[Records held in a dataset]
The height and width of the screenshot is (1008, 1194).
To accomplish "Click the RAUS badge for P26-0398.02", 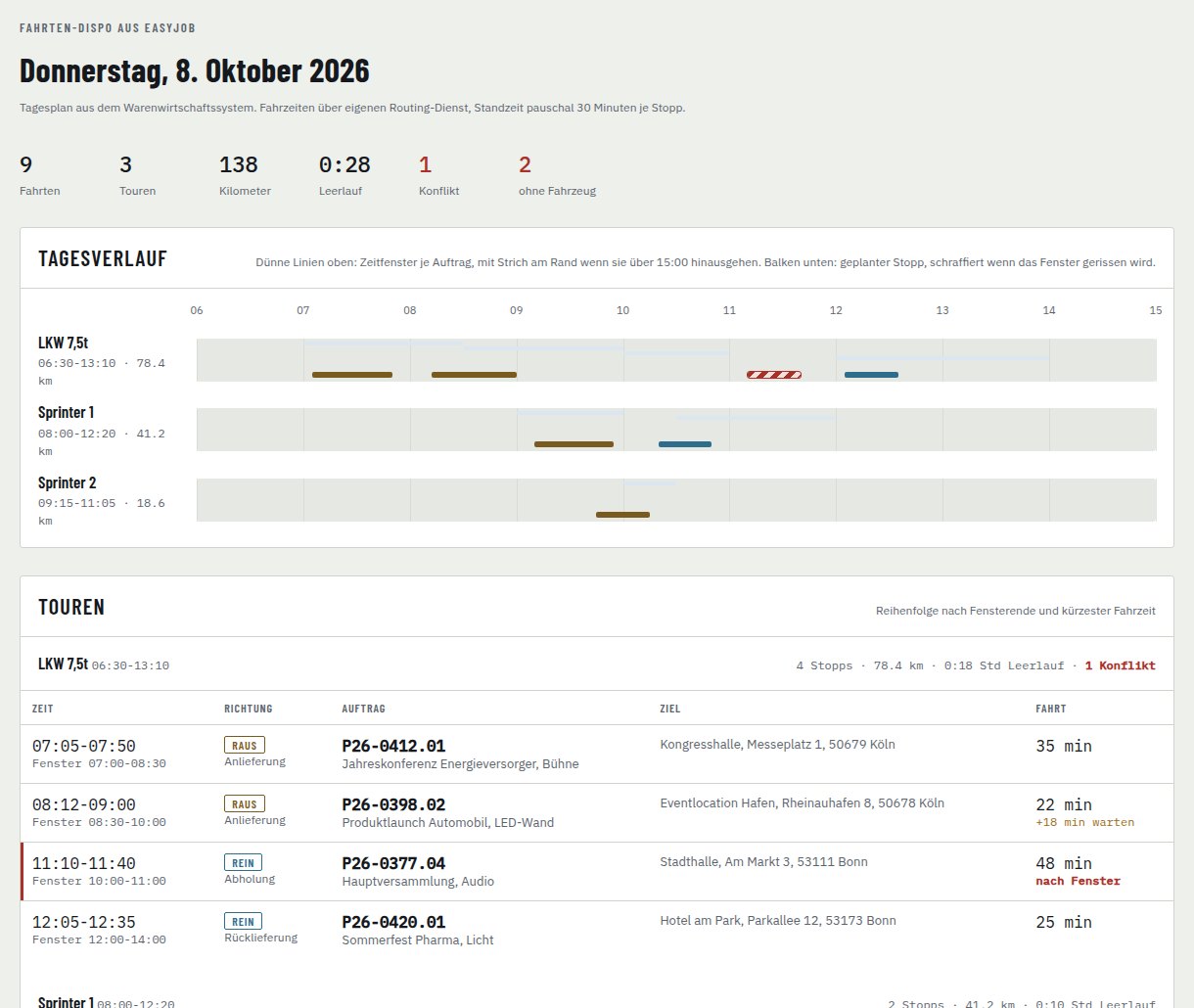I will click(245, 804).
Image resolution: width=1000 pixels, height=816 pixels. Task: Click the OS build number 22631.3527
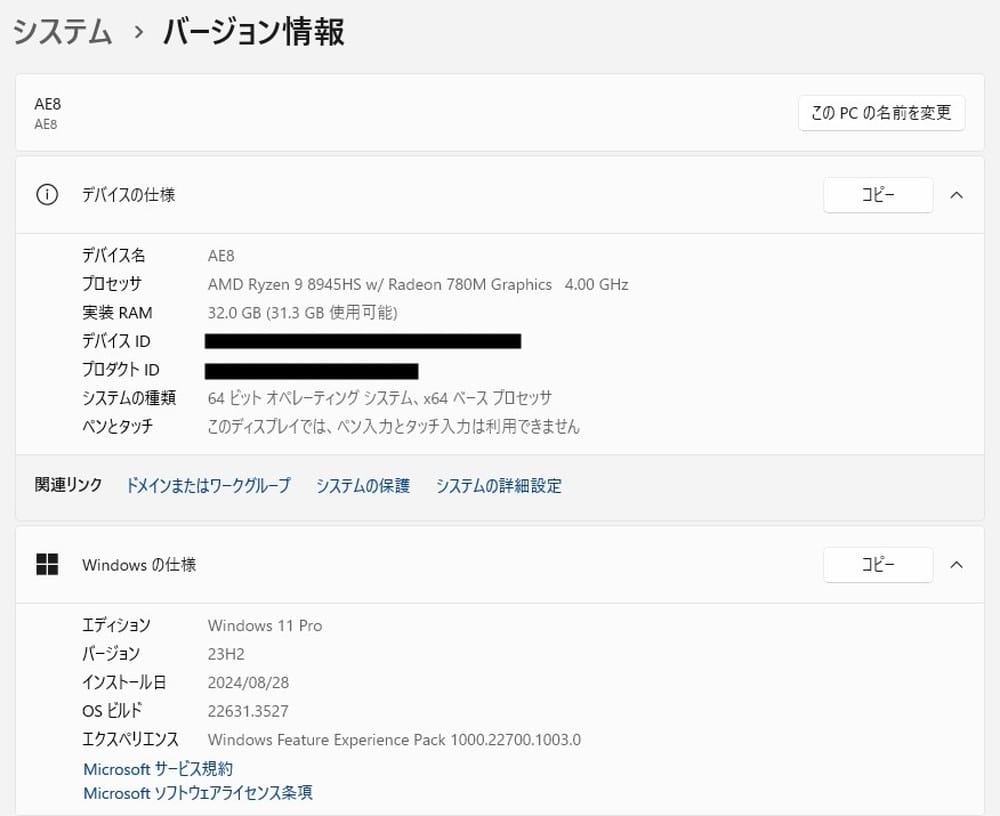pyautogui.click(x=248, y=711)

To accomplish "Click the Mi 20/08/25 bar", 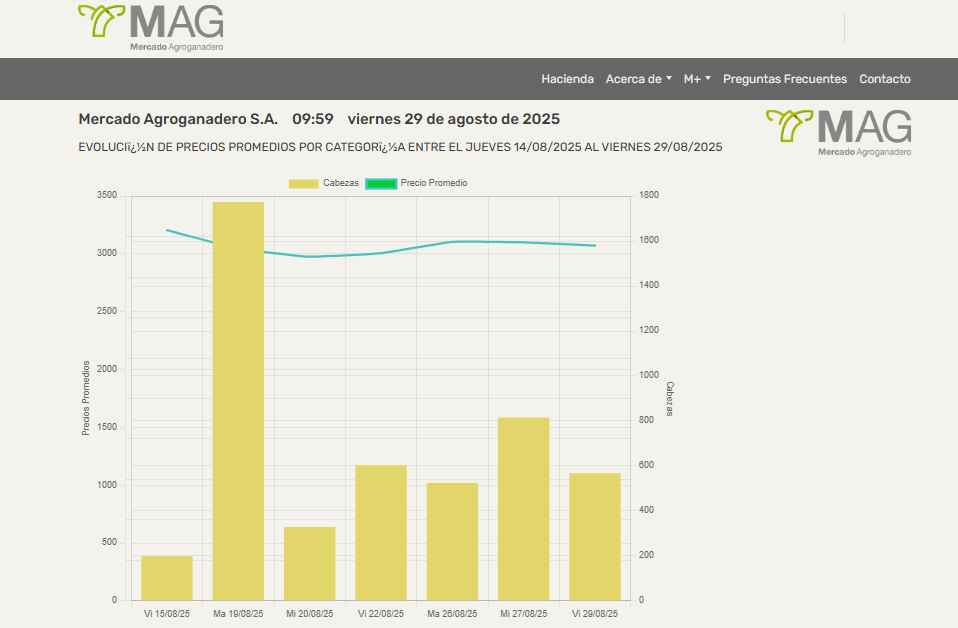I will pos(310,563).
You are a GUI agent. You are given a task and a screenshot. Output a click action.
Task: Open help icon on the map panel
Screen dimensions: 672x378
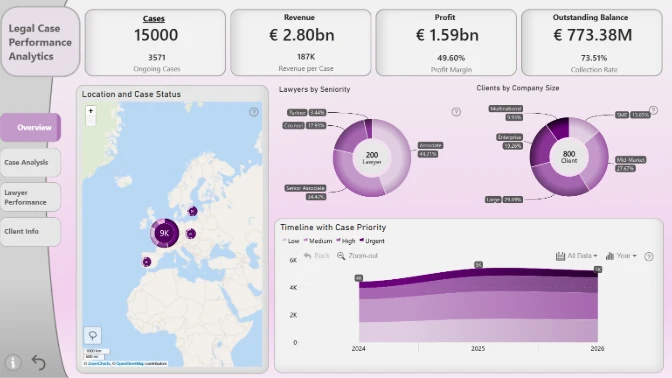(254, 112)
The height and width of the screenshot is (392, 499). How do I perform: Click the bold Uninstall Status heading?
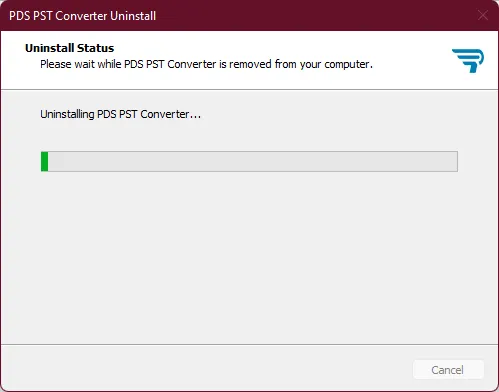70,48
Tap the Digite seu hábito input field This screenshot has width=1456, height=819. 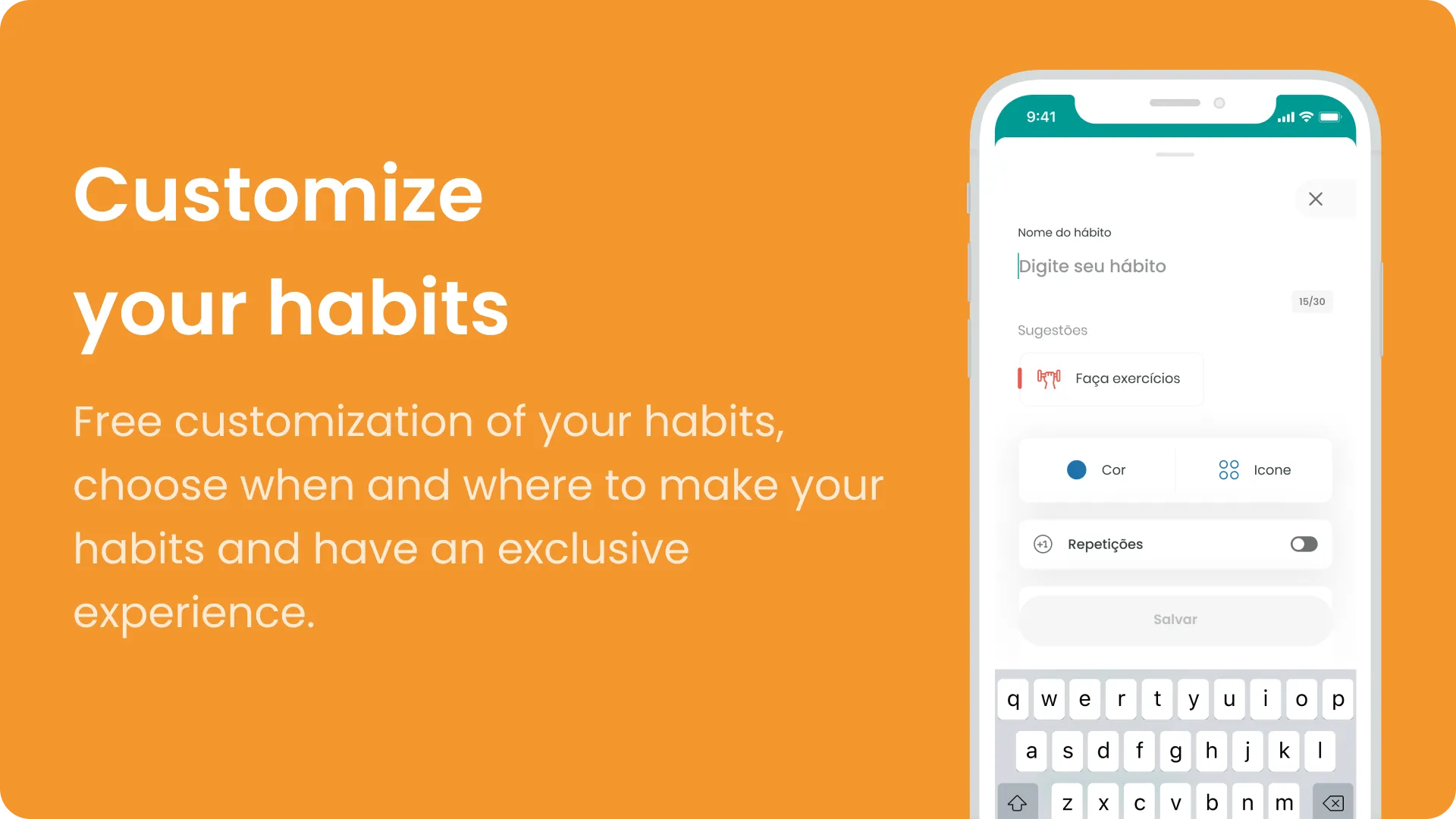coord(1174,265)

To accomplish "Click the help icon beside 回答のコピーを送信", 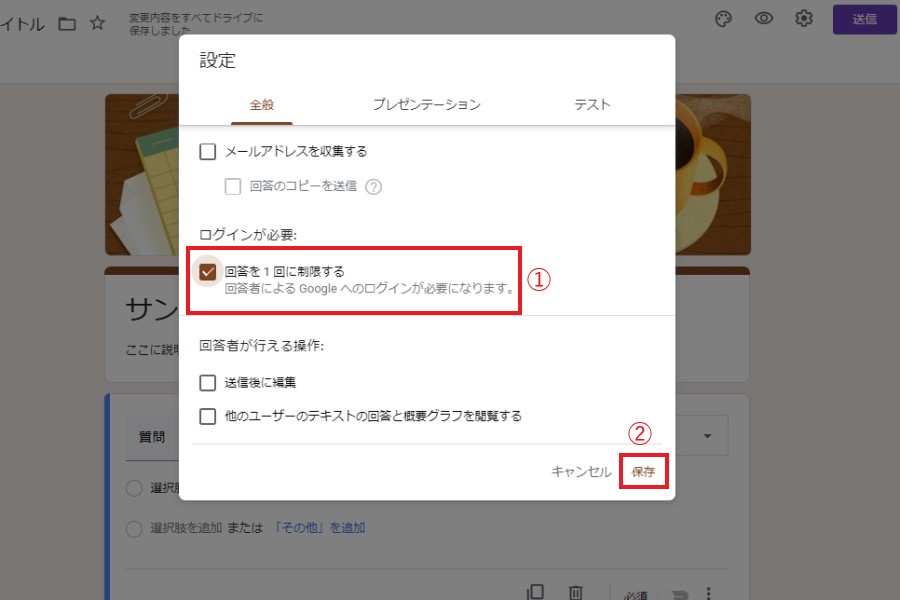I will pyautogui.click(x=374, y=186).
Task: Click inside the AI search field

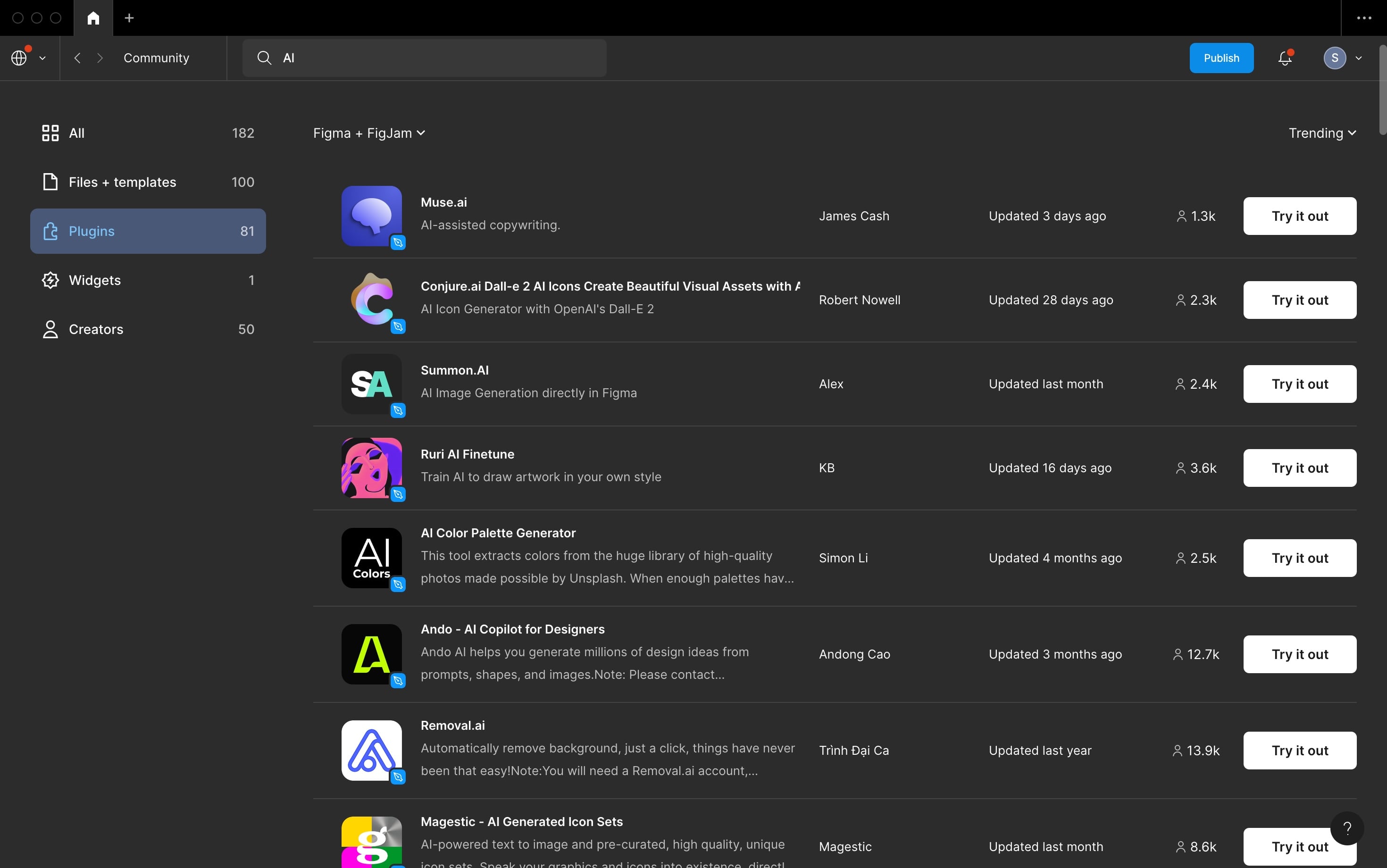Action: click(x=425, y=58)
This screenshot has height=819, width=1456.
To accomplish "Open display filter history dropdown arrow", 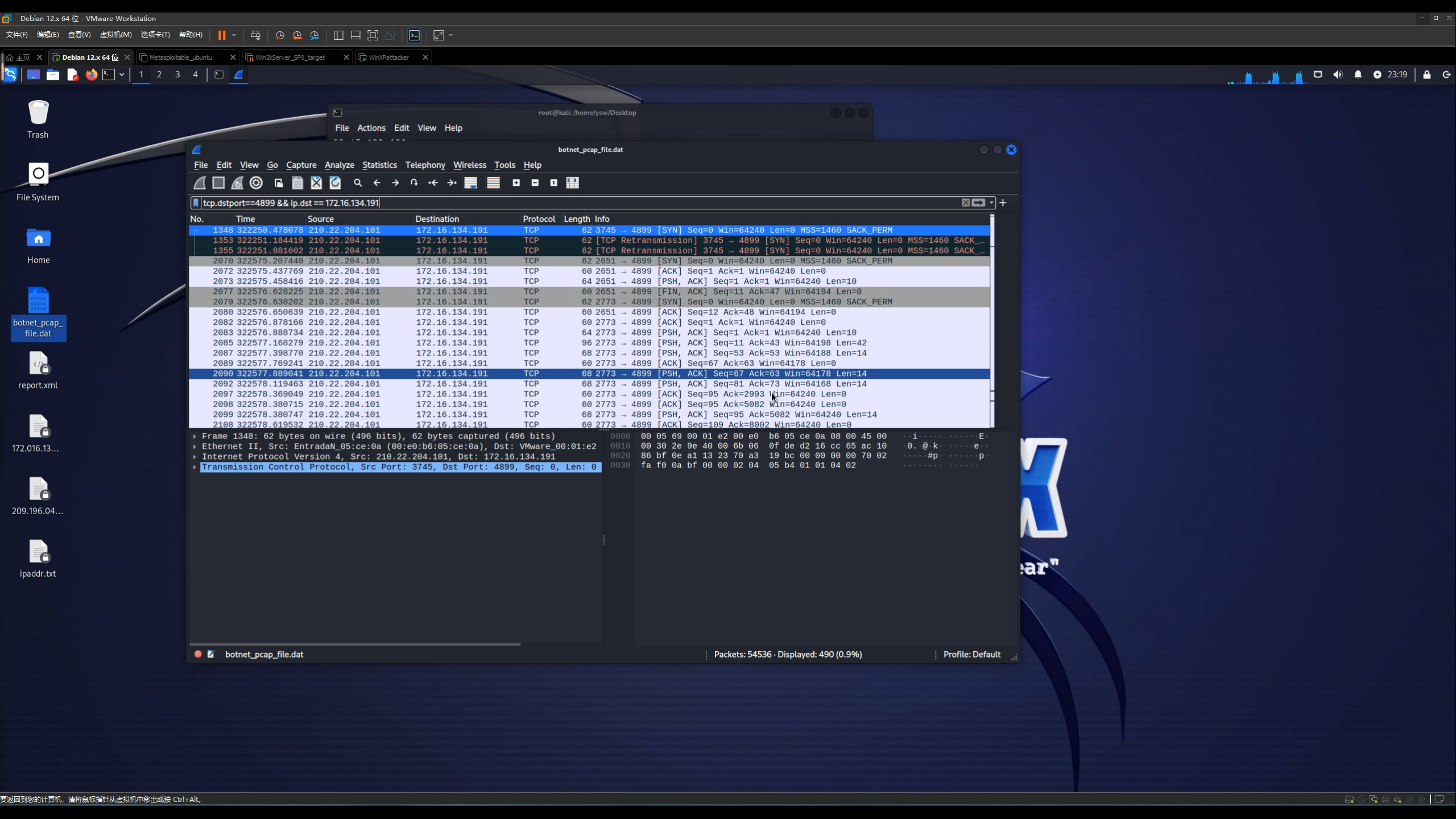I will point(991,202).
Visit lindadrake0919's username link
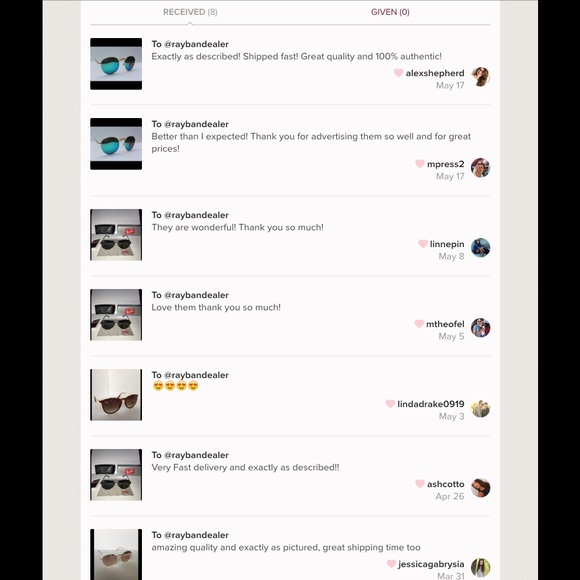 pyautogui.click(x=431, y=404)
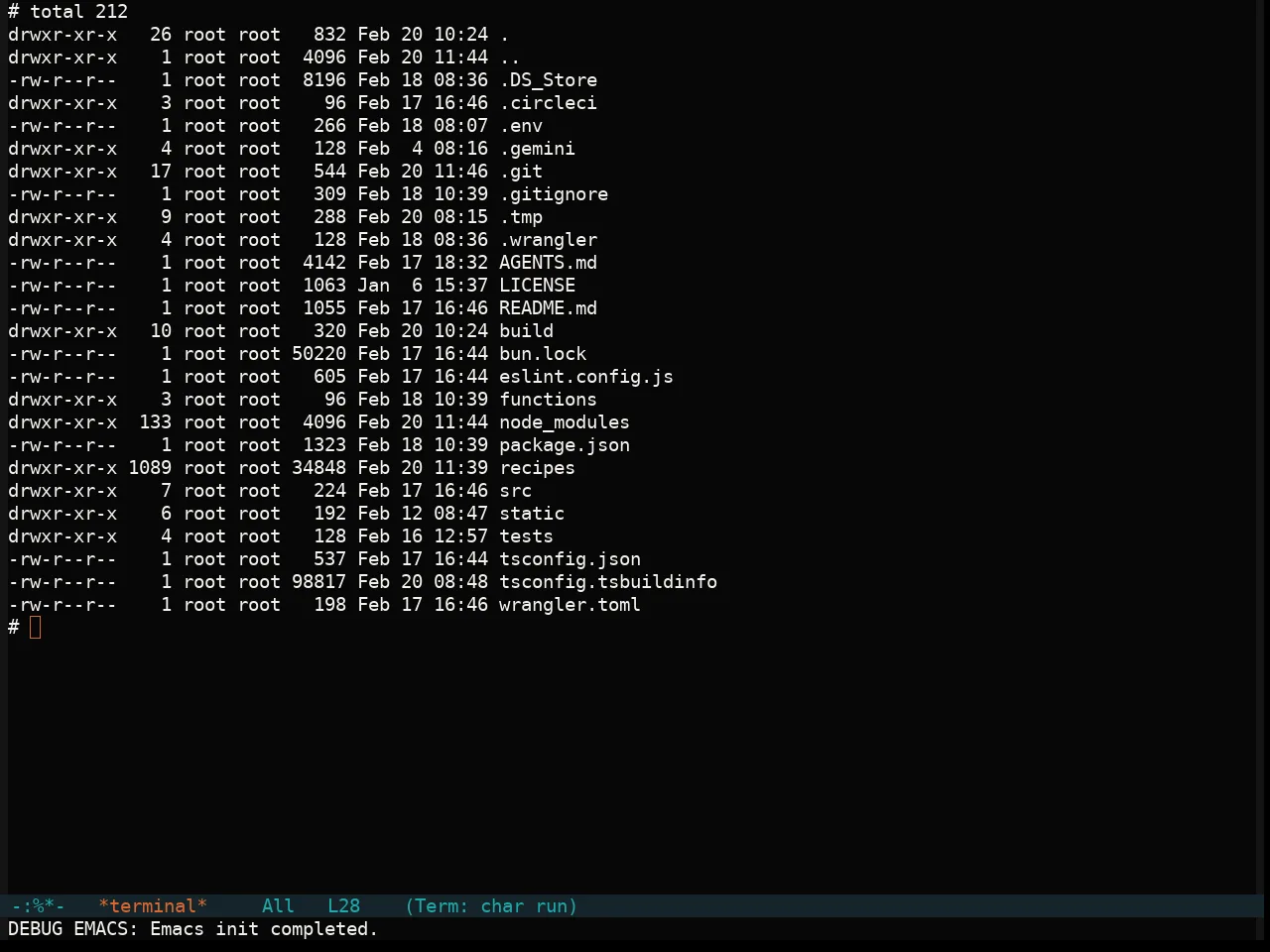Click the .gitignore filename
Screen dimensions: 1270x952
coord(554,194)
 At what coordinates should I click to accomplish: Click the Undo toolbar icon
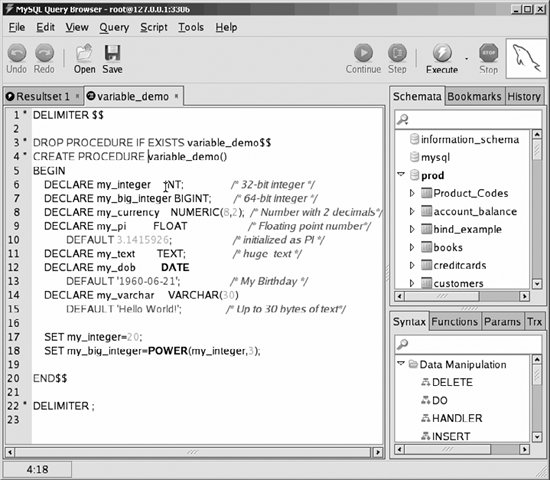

* What is required: Output the stretch of the listing from the line containing "Visit lindadrake0919's username link" through the end of the listing as a Markdown table with the columns Row and Line, skipping blank lines. Leave the pictures out of the answer.

* Output:
| Row | Line |
|---|---|
| 1 | Visit lindadrake0919's username link |
| 2 |  pyautogui.click(x=431, y=404) |
| 3 | Click the .gitignore filename |
| 4 | Screen dimensions: 1270x952 |
| 5 | coord(554,194) |
| 6 |  At what coordinates should I click to accomplish: Click the Undo toolbar icon |